While some U.S. AI developers have disclosed at least some of the sources of their training data, others, including OpenAI and Stability.ai, have been more coy, presumably to avoid alerting potential litigants. Some of their sources have leaked out, however. OpenAI’s GPT models, for instance, were revealed to have been trained on the open-source Common Crawl dataset, as well as a few other open resources, such as the Wikipedia and Reddit archives. But its training data also included repositories identified only as Books I and Books II, without any further information.
Stability.ai’s Stable Diffusion model was trained primarily on the LAION repository of images mostly scraped from the internet, but likely on other archives as well.
In testimony before the Senate Judiciary Committee this week, OpenAI CEO Sam Altman agreed on the need for AI regulation, primarily around risk factors and privacy and disinformation concerns. But he did not venture into the issues of transparency and disclosure of training materials.
Disclosing, or even merely summarizing all of the potentially copyrighted material the petabytes of data in all the archives used in will be a monumental task. But it is viewed by many artists and rights owners, including members of the Human Artistry coalition, as an essential first step for establishing some sort of licensing system for the use of that material in training AI models.

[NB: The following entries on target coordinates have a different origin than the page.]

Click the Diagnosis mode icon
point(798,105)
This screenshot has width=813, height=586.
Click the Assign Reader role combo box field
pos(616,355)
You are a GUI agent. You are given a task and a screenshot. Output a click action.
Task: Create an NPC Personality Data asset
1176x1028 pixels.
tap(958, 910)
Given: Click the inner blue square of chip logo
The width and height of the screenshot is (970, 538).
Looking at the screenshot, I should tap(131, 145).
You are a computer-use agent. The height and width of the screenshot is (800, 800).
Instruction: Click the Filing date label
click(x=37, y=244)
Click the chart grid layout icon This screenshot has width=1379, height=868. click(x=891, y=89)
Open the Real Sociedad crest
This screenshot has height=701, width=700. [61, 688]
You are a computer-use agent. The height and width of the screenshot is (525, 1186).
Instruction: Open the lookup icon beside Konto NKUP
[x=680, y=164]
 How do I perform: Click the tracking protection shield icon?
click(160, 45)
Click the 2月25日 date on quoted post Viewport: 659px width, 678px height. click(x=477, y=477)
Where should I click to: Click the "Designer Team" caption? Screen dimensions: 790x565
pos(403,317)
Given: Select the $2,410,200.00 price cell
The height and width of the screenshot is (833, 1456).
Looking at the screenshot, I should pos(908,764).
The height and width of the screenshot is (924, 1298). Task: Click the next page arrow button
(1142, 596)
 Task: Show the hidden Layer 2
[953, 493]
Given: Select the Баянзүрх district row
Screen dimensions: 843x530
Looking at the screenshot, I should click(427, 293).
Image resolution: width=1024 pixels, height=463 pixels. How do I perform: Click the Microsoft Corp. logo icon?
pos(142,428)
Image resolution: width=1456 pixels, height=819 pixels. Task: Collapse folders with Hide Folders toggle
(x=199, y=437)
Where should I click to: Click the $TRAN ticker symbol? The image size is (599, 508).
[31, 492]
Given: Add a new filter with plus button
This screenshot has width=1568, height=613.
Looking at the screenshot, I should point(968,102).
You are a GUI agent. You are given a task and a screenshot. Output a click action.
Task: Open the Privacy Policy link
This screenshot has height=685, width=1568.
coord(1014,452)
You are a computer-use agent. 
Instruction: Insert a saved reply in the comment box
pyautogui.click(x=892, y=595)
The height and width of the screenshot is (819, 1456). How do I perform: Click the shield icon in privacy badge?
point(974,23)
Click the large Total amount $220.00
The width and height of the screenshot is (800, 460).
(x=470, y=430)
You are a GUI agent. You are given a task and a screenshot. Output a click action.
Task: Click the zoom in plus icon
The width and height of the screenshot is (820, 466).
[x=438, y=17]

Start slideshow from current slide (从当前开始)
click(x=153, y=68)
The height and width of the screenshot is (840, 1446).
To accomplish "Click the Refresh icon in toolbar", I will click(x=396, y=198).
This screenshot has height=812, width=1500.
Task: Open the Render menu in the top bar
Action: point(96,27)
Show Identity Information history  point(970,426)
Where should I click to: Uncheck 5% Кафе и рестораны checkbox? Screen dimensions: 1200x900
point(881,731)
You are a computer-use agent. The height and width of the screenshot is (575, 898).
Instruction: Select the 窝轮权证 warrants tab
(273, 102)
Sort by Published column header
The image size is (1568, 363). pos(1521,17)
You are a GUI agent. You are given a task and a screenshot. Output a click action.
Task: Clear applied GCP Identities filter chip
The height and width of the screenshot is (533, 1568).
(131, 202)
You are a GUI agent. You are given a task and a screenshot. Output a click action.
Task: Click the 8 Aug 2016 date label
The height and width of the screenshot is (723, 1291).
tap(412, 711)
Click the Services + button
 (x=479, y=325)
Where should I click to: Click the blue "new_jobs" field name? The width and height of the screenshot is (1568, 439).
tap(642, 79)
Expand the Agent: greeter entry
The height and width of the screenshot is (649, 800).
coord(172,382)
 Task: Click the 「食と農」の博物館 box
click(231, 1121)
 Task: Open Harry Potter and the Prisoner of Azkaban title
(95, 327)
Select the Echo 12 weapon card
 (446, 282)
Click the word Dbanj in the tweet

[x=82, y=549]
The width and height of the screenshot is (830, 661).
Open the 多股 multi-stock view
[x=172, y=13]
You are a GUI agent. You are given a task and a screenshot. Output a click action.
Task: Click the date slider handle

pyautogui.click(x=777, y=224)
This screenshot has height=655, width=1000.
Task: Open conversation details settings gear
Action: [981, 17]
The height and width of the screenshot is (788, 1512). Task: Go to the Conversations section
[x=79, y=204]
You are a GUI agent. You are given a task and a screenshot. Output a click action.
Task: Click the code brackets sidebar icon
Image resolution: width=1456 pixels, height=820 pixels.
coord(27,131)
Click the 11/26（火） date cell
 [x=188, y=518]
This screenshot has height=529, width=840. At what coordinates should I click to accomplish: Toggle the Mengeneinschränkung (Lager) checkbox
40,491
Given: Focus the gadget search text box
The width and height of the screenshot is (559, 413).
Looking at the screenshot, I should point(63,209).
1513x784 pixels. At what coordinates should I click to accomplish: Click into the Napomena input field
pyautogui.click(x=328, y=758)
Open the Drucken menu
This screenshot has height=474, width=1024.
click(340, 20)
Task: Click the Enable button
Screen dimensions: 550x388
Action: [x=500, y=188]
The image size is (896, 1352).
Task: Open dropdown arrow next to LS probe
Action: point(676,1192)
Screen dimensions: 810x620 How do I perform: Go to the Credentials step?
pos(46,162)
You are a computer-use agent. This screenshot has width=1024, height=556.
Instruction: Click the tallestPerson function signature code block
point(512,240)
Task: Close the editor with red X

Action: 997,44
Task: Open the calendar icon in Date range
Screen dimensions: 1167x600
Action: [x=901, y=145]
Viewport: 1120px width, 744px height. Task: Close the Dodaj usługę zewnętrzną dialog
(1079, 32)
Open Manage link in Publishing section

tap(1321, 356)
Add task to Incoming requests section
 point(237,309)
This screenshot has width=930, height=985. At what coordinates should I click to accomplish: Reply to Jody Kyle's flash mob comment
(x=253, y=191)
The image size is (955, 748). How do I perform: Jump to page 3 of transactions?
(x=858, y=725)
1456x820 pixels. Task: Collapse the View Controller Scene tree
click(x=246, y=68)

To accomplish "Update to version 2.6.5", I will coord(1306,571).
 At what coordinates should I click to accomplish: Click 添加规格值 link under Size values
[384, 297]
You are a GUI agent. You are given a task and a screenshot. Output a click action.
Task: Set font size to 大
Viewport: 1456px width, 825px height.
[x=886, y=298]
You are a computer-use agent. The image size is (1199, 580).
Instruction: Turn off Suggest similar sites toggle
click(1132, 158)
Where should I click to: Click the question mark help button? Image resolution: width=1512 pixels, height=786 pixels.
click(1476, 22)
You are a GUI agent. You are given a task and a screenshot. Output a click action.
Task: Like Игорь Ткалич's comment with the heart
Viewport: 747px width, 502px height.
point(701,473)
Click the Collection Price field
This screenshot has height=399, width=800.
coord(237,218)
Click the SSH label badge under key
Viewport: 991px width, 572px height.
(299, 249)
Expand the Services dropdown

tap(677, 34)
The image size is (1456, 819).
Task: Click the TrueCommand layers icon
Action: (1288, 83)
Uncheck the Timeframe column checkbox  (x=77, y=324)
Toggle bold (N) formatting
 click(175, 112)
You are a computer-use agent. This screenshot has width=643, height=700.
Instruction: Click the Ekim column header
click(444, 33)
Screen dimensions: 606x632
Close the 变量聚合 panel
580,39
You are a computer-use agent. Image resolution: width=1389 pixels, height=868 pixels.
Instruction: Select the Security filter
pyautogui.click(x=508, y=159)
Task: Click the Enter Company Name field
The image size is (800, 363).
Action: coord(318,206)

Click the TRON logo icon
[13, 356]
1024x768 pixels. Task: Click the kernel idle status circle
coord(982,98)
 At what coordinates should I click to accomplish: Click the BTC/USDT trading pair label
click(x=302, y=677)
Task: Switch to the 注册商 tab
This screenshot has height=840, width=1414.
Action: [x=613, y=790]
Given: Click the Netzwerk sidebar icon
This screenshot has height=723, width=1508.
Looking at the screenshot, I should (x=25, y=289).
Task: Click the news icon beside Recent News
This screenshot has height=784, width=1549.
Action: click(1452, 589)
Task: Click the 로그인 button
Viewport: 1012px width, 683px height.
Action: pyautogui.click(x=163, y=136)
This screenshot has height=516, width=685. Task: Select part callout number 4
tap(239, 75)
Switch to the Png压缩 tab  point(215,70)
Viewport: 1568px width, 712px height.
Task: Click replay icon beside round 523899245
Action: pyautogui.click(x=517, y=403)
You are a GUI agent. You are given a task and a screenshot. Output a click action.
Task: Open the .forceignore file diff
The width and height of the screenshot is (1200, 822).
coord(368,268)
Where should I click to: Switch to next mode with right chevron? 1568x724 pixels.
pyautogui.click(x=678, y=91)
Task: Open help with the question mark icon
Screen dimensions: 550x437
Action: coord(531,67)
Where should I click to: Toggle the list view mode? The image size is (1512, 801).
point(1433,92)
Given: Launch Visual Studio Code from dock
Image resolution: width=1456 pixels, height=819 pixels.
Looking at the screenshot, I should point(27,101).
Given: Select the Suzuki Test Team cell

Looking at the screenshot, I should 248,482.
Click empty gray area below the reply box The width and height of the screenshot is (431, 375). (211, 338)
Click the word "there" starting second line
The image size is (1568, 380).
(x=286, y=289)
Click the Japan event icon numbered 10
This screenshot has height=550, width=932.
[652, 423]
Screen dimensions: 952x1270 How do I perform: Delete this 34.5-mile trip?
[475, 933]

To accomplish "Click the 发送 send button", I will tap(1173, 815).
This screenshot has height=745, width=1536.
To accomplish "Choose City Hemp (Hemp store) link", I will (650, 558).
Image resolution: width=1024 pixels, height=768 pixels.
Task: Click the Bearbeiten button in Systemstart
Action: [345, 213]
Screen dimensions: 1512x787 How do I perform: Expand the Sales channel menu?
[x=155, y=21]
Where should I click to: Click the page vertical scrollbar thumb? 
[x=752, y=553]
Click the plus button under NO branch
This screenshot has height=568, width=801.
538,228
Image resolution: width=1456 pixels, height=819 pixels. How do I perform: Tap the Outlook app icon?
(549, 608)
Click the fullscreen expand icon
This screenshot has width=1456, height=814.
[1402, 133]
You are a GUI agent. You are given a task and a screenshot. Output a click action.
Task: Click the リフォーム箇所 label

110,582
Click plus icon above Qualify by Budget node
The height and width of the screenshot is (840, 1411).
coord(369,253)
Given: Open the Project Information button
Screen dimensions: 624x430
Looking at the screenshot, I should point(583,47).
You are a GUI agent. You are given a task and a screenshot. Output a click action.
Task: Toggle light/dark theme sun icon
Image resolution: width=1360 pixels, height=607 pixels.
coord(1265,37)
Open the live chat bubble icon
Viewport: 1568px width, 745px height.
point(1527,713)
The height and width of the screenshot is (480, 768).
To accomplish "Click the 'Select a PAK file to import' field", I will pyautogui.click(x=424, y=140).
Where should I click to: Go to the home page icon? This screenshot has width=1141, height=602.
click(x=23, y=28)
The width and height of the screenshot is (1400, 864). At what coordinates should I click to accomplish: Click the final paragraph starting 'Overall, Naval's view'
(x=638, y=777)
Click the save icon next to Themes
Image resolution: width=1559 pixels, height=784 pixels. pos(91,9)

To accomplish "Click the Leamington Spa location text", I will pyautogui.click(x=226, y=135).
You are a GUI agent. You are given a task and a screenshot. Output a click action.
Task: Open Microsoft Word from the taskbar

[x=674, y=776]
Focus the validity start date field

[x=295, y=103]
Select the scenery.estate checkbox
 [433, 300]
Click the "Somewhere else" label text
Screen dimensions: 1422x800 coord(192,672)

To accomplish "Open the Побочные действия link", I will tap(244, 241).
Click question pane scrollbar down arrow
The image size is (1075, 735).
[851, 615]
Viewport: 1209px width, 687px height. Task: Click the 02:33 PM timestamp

The requirement in the AI Act that works produced by AI be disclosed as such could also become a factor in the debate around the Copyright Office’s recent guidance on registering works created partly by humans and partly by AI.
As was the case with privacy regulation, U.S. policymakers are far behind their E.U. counterparts on regulating AI. Moreover, while Congress and the White House have begun discussing various approaches, any new rules on this side of the Atlantic are likely to be piecemeal rather than comprehensive, and slow in coming.
“A.I. is developing so quickly, and we are behind the curve. My approach and my expectation is that we will find smaller pieces to get done this year, and then build on it next year,” Rep. Don Beyer (D-Va.) told The New Republic. While the E.U. approach may go “too far,” he said, “it’s fun to look and see, what can we copy from it that would be accessible in this culture, and these politics.”
Once disclosure of training material is mandated in the E.U., however, U.S. Congressional attitudes may not matter very much. Disclosure in Europe is effectively disclosure everywhere. And once armed with the information, the clamor from rights owners to create a licensing system for the use of copyrighted works to train AI here, whether by legislation or simply as a condition of AI developers’ compliance with E.U. rules, could drown out American squeamishness.